Torn and Frayed: The Story of the Replacements’ 1987 Classic Pleased to Meet Me

Ah, the Replacements—their legend precedes them, and it goes a little something like this…

From 1980 until 1986, the Replacements rose from the ranks of the thriving Minneapolis music scene to become one of the most beloved, frustrating, and notorious bands of the American indie rock movement that begat alternative, emo, and even alt country. Years of shambolic, inebriated, and totally thrilling, life-or-death performances in tiny bars, VFW halls, and house parties across the country earned them a near-fanatical fan base, and also the reputation of being the best and worst band in the world—a simultaneous title they could lay claim to in the same night, the same set, even the same song.
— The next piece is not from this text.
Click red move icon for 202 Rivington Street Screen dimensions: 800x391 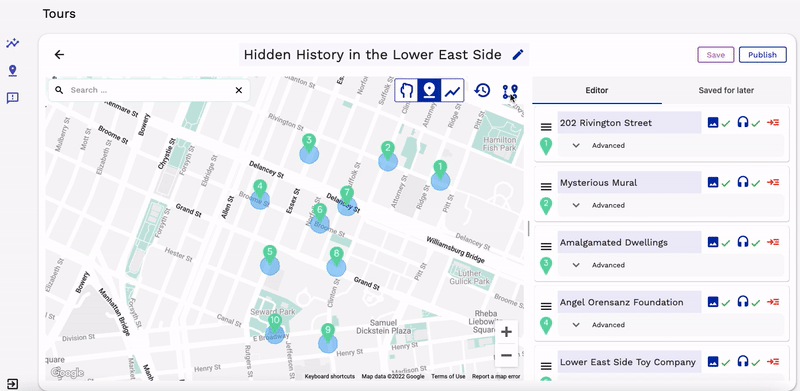(773, 123)
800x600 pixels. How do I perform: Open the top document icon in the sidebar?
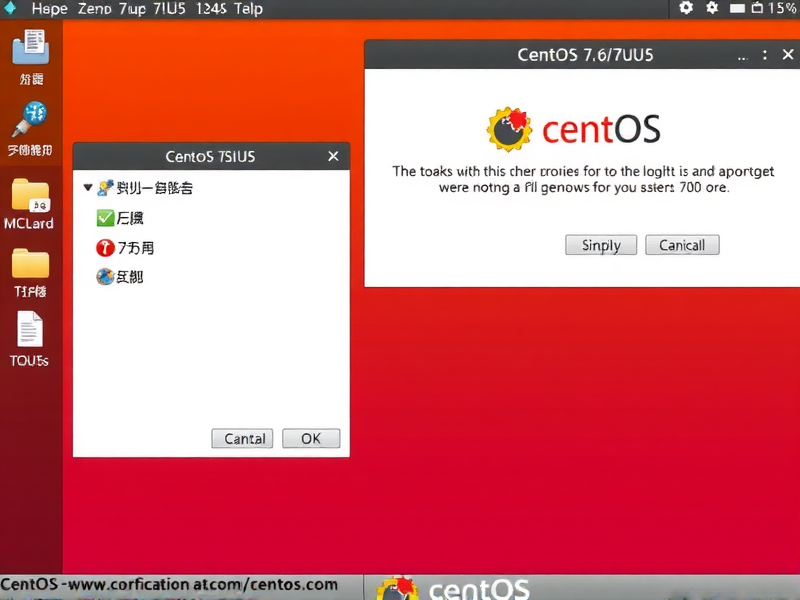(29, 48)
From the maniacal and brilliant playing of guitarist Bob Stinson, who could simultaneously channel Yes, the Damned, and the Beatles into poetic non-sequiturs of guitar chaos, to the pure punk energy of his teenaged little brother Tommy on bass, the Stonesy gallop of drummer Chris Mars, and the staggering emotion of frontman Paul Westerberg’s voice and songwriting, the Replacements were a dysfunctional knot of musical misfits, and a band like no other.

All more or less true, in a rock-critic-meets-deadline-who-cares? kind of way, and it can all be boiled down to this: There have been better bands, louder bands, and drunker bands, but there has never been a better, drunker, louder band ...........................

PLEASE CHECK OUT THE REST OF THIS ARTICLE HERE:

http://www.gibson.com/en-us/Lifestyle/Feat...e%20Story%20of/

Thanks for checking this out ... !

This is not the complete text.